Task directions – Present as a numbered list, omitting any blank lines, the lines of the records from the line containing "Given: Click the link icon for Niki Tsongas" through the line containing "Looking at the", both lines included. Leave the pictures out of the answer.

Supplied records –
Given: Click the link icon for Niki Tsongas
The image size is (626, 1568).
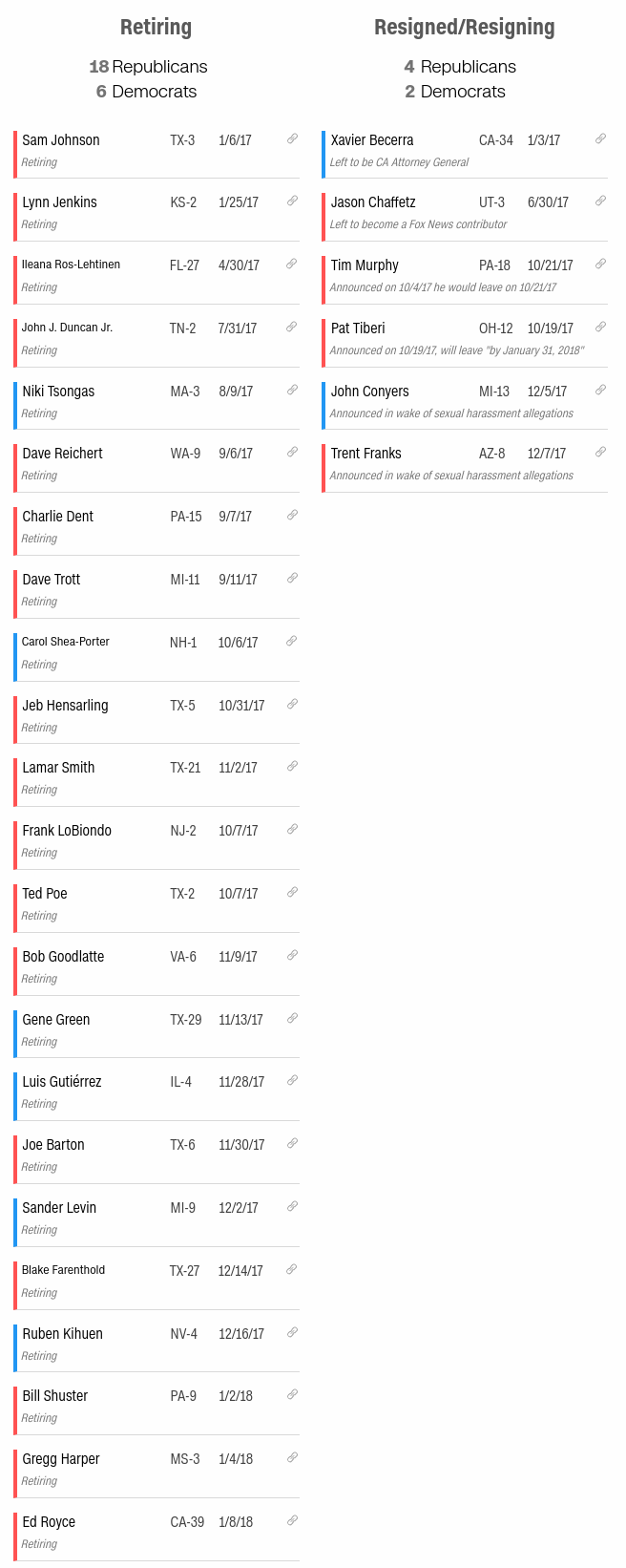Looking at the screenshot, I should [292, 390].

---

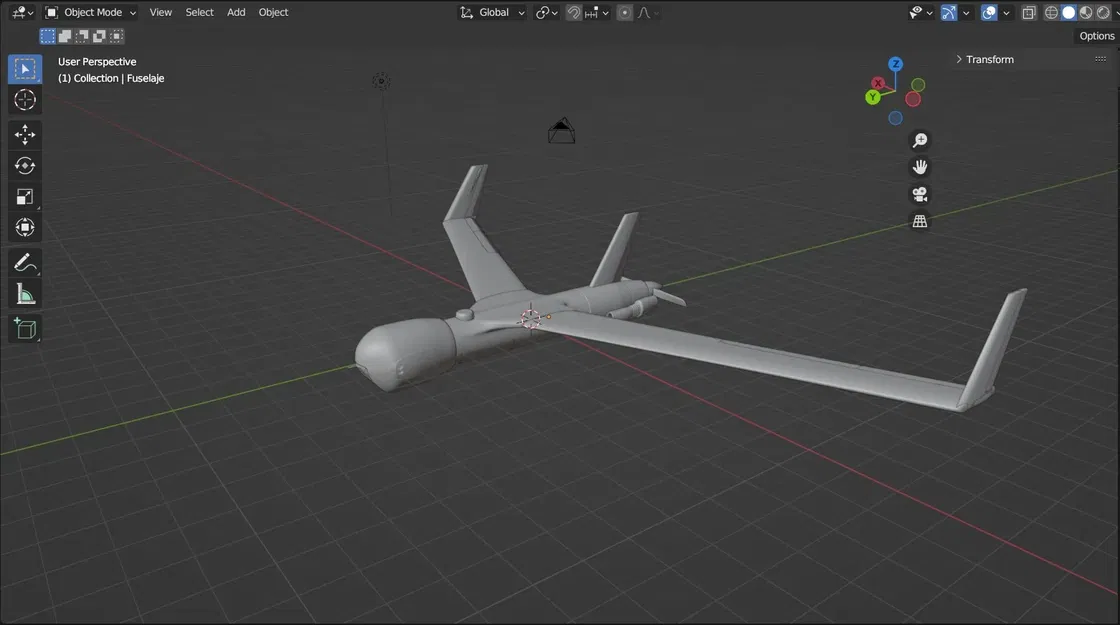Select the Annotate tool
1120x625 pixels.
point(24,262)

==

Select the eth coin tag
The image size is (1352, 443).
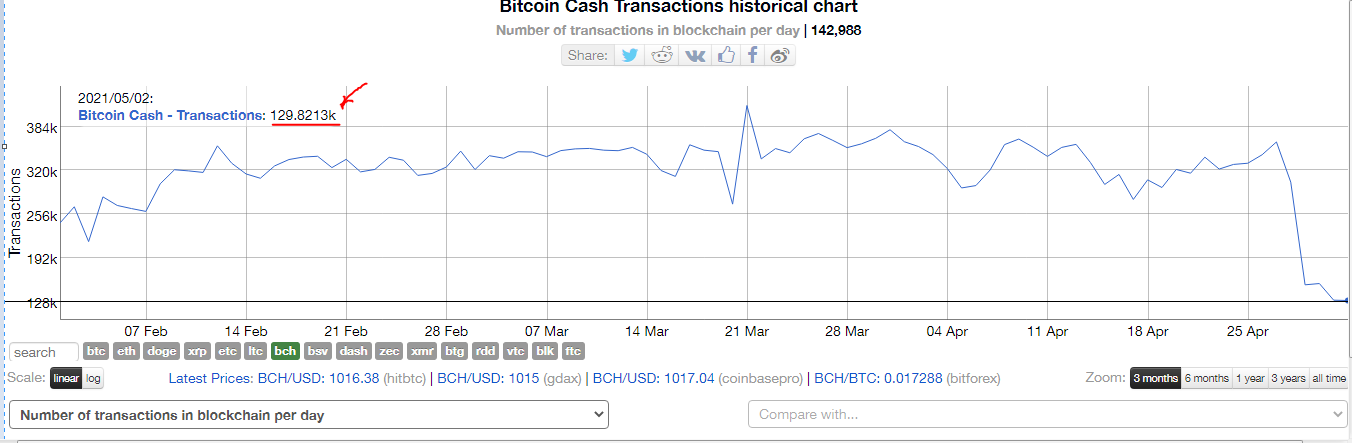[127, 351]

Exercise answer –
1. Given: Click the link icon for Niki Tsongas
2. The image size is (626, 1568).
3. Looking at the screenshot, I should [292, 390].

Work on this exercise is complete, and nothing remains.